__SUPPLIED PASSAGE__:

My own balance point. And still have a strong position.
Because if I cave into this can't do anything
place (buy a trap and never set it) (be mad at television
and never take action to challenge the fat phobic ideas)
I will stay in my apartment paralyzed with indecision.
Now.
I'm still not sure what to about the mouse. And I did
write a letter to ET. But in politics it's harder. I
do want to remember that these guys are human and not
let my hate drag me down the road. Although sometimes
it's hard.
Tomorrow
we have a
city election. I'm still torn between Tom
and Matt.
My indecision kept me from working on either campaign.
But the moment will come and I will have to choose.
And
now I will close my eyes. Rest my hands face up
on my thighs. Take deep breath. And dive into the place
where I hope to find the answers.
November
42003
I have things to do today. Which is good.
I've been drifting.
Yesterday,
when I checked in on Amp's, I noticed that the
conversation was still going on. Seventy-five comments.
Wow. One of which says that adding height and weight
to the list of things that should be protected in terms
of discrimination diminishes the other things on the
list.

__EXTRACTED RECORDS__:
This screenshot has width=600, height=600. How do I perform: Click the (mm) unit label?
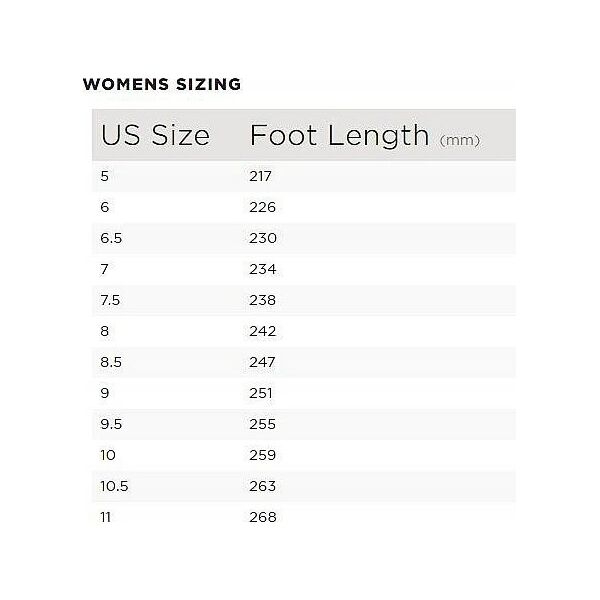pos(460,140)
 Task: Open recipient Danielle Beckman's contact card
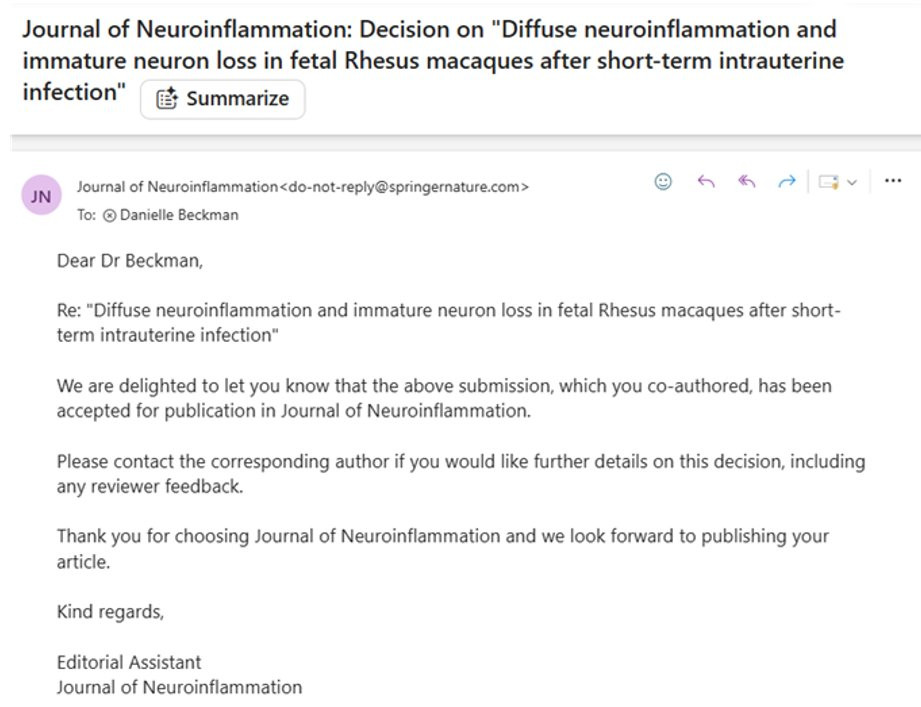179,215
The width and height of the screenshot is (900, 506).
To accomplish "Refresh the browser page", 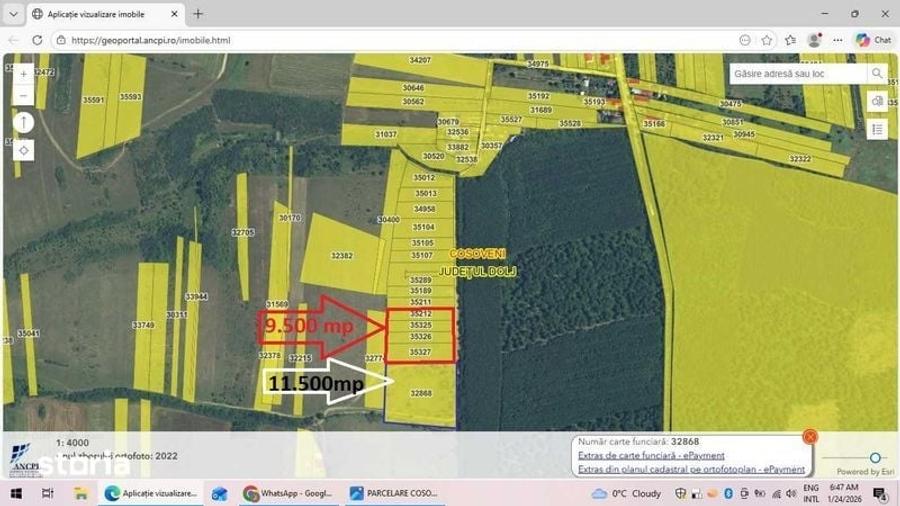I will [x=37, y=40].
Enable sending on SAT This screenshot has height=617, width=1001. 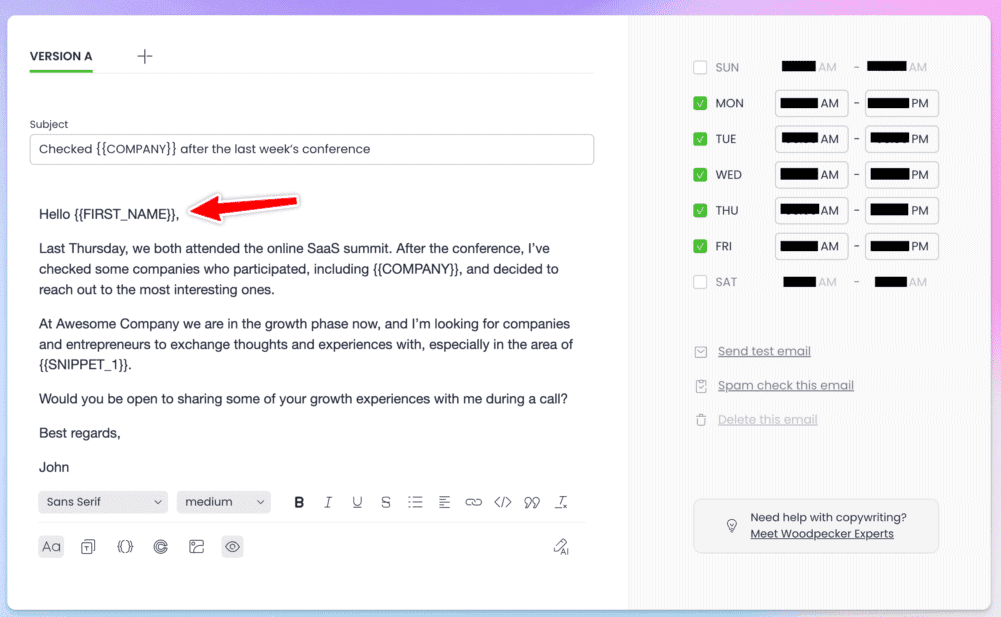pyautogui.click(x=700, y=281)
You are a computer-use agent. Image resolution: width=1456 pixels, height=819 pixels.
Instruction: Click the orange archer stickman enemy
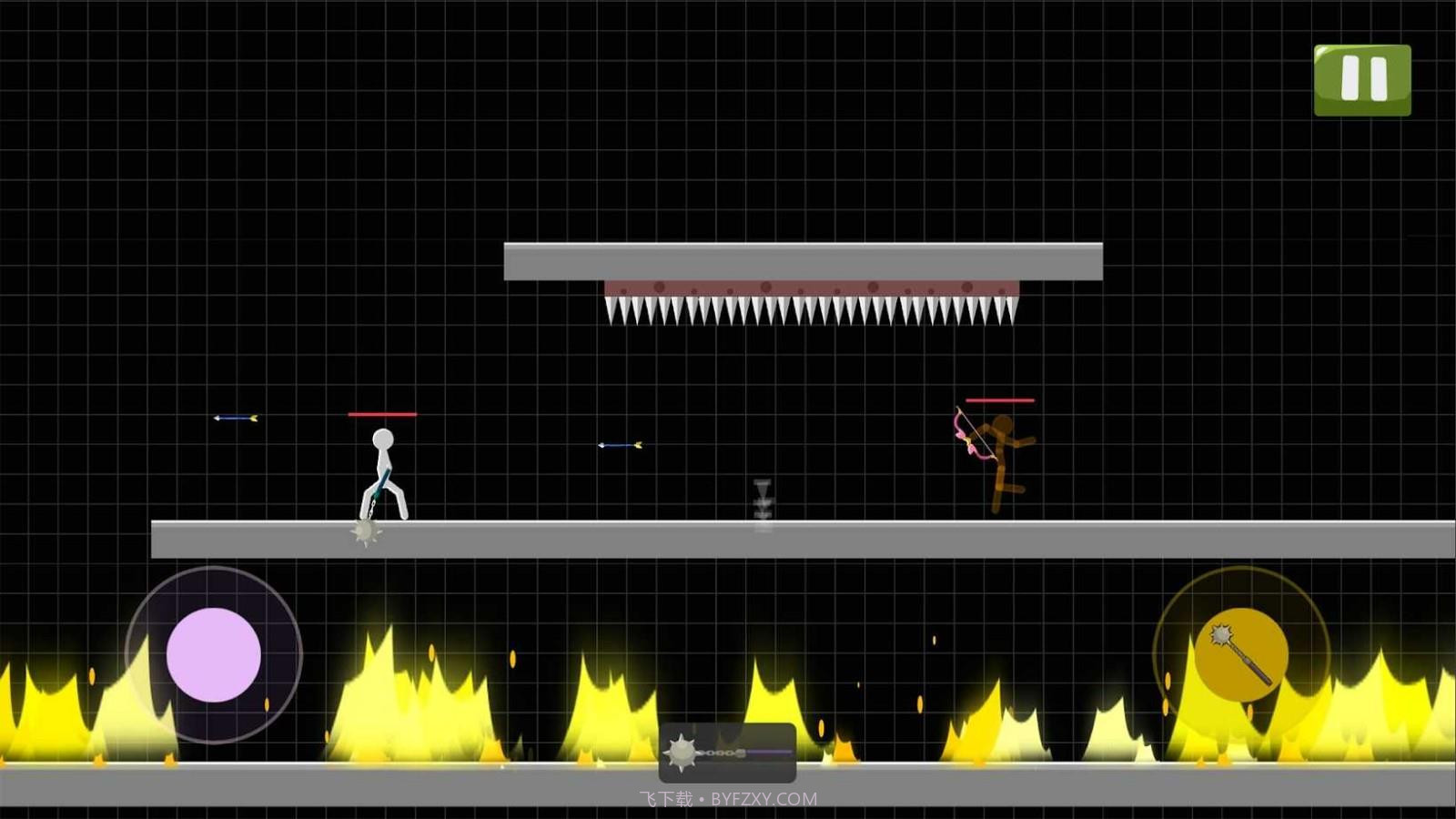[1004, 460]
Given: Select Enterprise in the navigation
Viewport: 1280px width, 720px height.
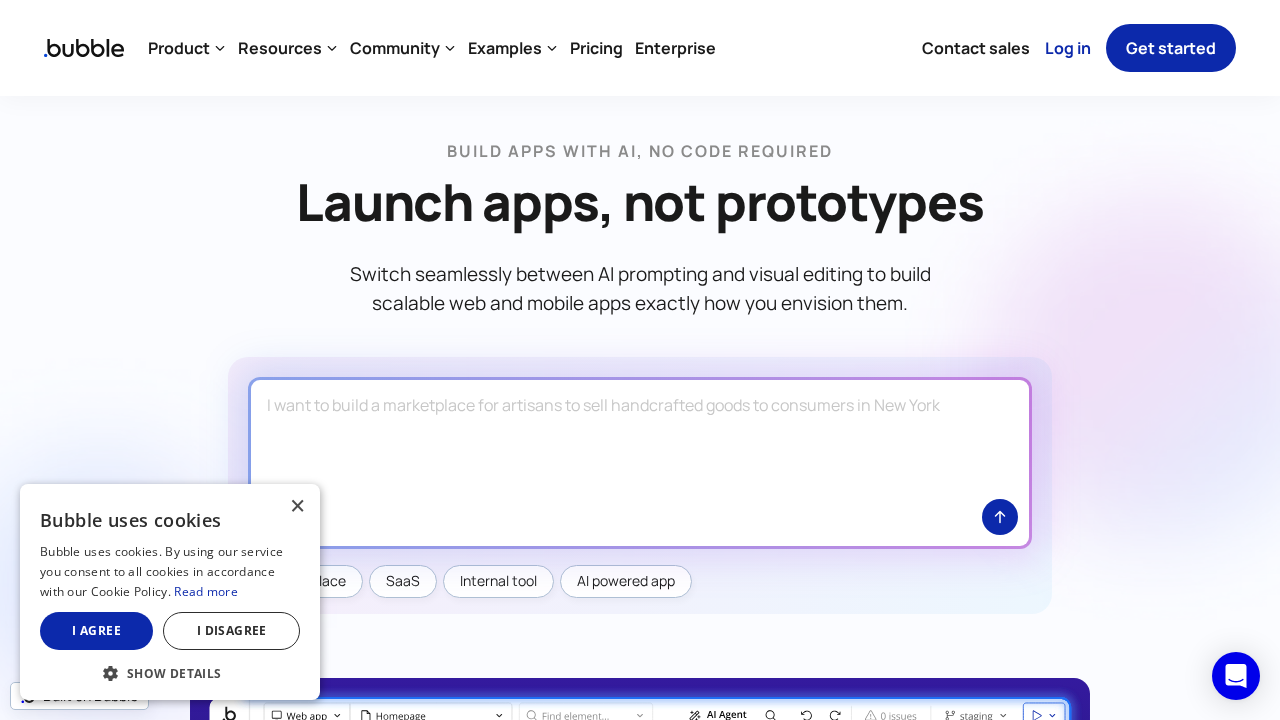Looking at the screenshot, I should (675, 48).
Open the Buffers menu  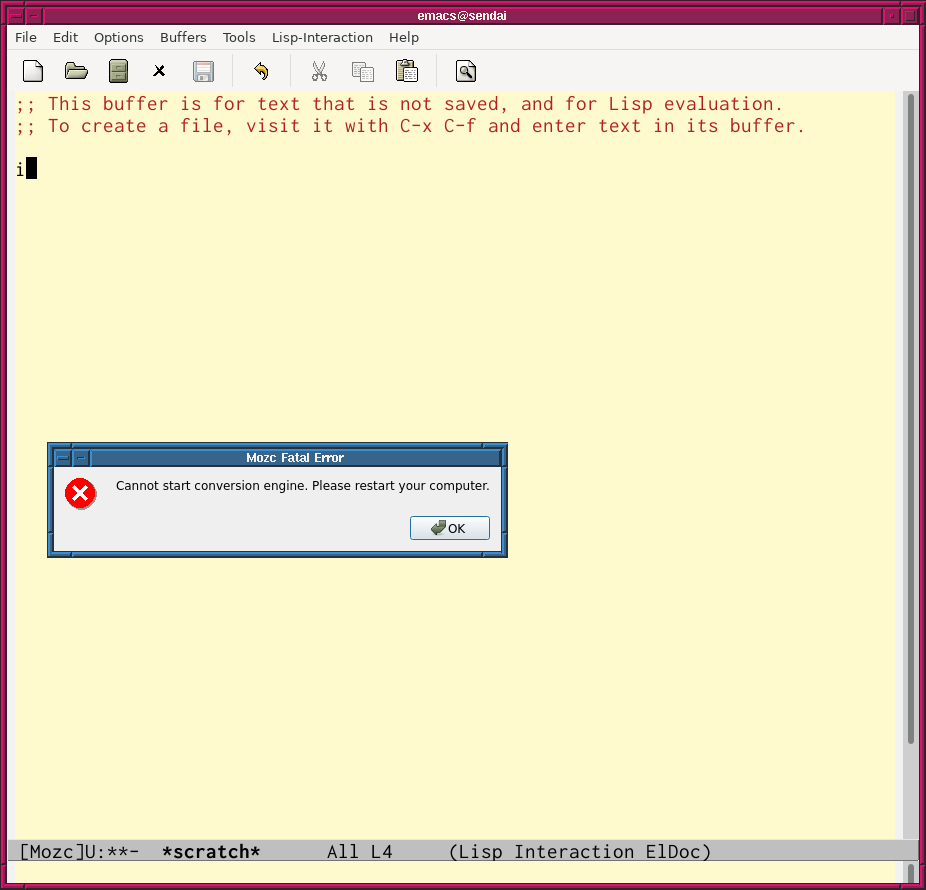pos(183,37)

__PROBLEM__: In the journal passage, how many comments had the conversation on Amp's reached? Leave the entries out of this.

__SOLUTION FOR THIS EXERCISE__: Seventy-five.